A United Launch Alliance Delta II rocket successfully launched the Air Force’s Global Positioning Satellite IIR-20(M) into orbit from Space Launch Complex 17A at 4:34 a.m., EDT. This was the 47th successful GPS launch for the Delta II in its storied 20-year history. The very first Delta II launch on Feb. 14, 1989 was the NAVSTAR II-1 launch. NAVSTAR is now commonly known as GPS.
Following a nominal 1 hour and 8 minute flight, the rocket deployed the GPS IIR-20(M) spacecraft, the seventh modernized NAVSTAR Global Positioning System Block II R-M military navigation satellite. GPS is a space-based positioning system designed and operated as a 24-satellite constellation that provides precision navigation and timing information to military and civilian users worldwide.
“Congratulations to the Air Force and all of our mission partners on today’s successful GPS satellite launch,” said Jim Sponnick, vice president, Delta Product Line. “One third of the 140 successful Delta II launches have been dedicated to GPS satellites. The ULA Delta team is extremely proud of the role we’ve played in launching this incredible satellite constellation. During the past two decades, GPS has changed how people navigate around their neighborhoods and around the globe. GPS has also greatly improved military operations as well as numerous maritime, aircraft, and business operations worldwide.”
Designed to operate for 10 years, GPS satellites orbit the Earth every 12 hours, emitting continuous navigation signals. With the proper equipment, users can receive these signals to calculate time, location and velocity. In addition to its military use, GPS satellites provide directional assistance to civilian users around the world.

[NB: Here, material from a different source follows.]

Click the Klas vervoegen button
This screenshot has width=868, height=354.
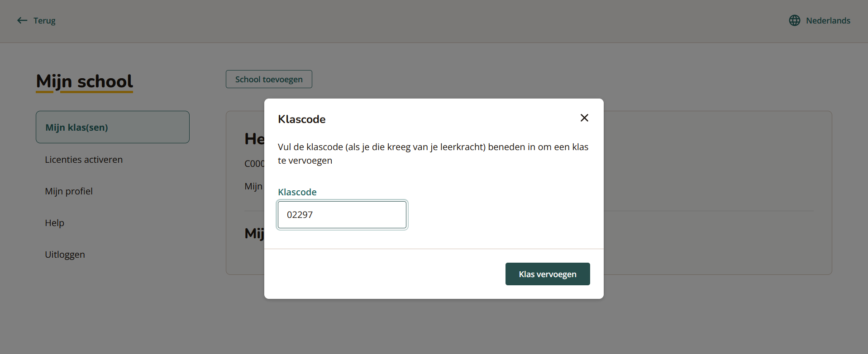(547, 274)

The ULA Delta II 7925-9.5 configuration vehicle featured an ULA first stage booster powered by a Pratt & Whitney Rocketdyne RS-27A main engine and nine Alliant Techsystems (ATK) strap-on solid rocket motors. An Aerojet AJ10-118K engine powered the second stage. A spin-stabilized Star-48B solid-rocket motor built by ATK boosted the third stage. The payload was encased by a 9.5-foot-diameter metallic payload fairing.

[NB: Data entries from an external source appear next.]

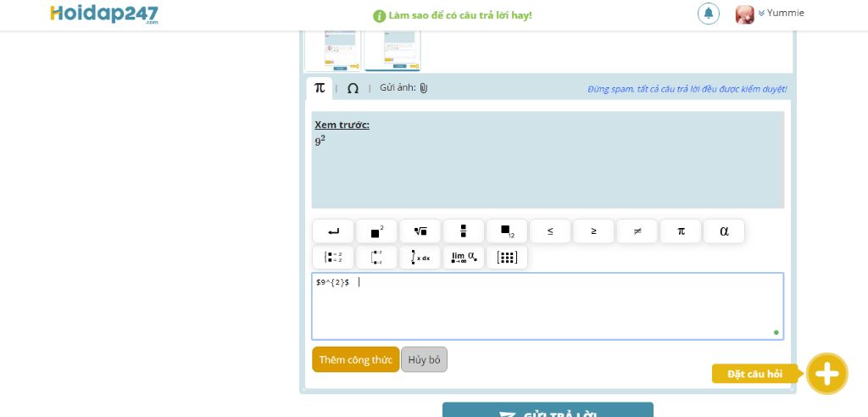The height and width of the screenshot is (417, 868).
Task: Switch to the Omega symbols tab
Action: click(353, 88)
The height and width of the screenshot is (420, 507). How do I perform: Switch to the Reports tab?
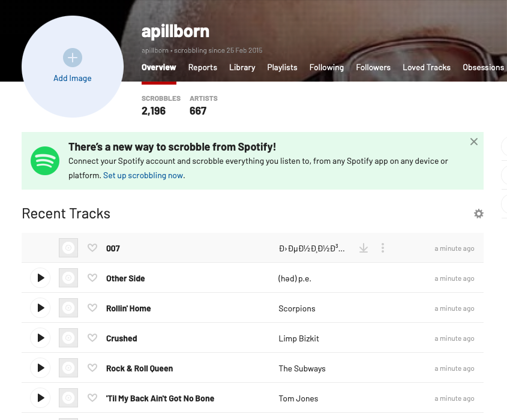202,67
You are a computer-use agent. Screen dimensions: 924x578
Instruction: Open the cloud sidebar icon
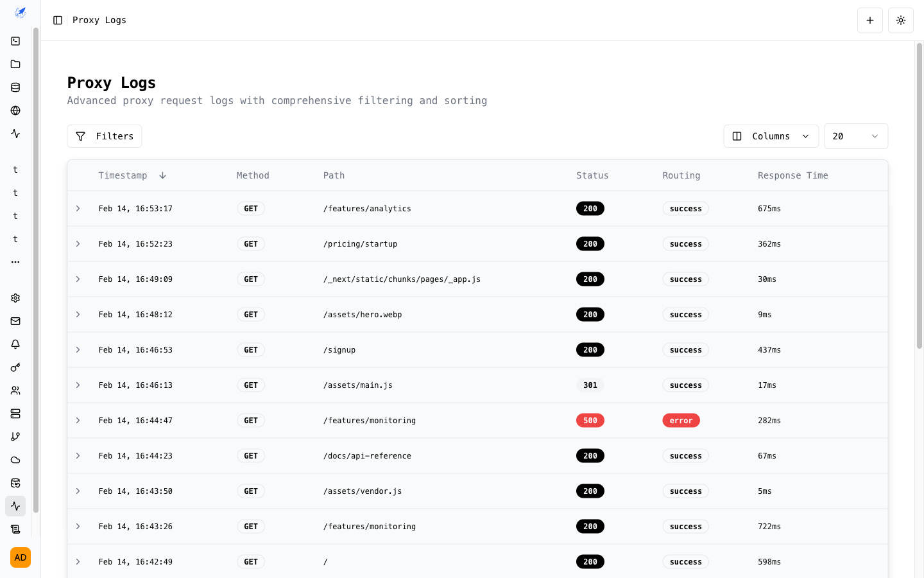(x=15, y=459)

ULA’s next launch is the Air Force Wideband Global SATCOM-2 mission scheduled aboard an Atlas V from SLC-41 here. A specific launch date has not been established.
ULA program management, engineering, test and mission support functions are headquartered in Denver, Colo. Manufacturing, assembly and integration operations are located at Decatur, Ala., Harlingen, Texas, San Diego, Calif., and Denver, Colo. Launch operations are located at Cape Canaveral Air Force Station, Fla., and Vandenberg Air Force Base, Calif.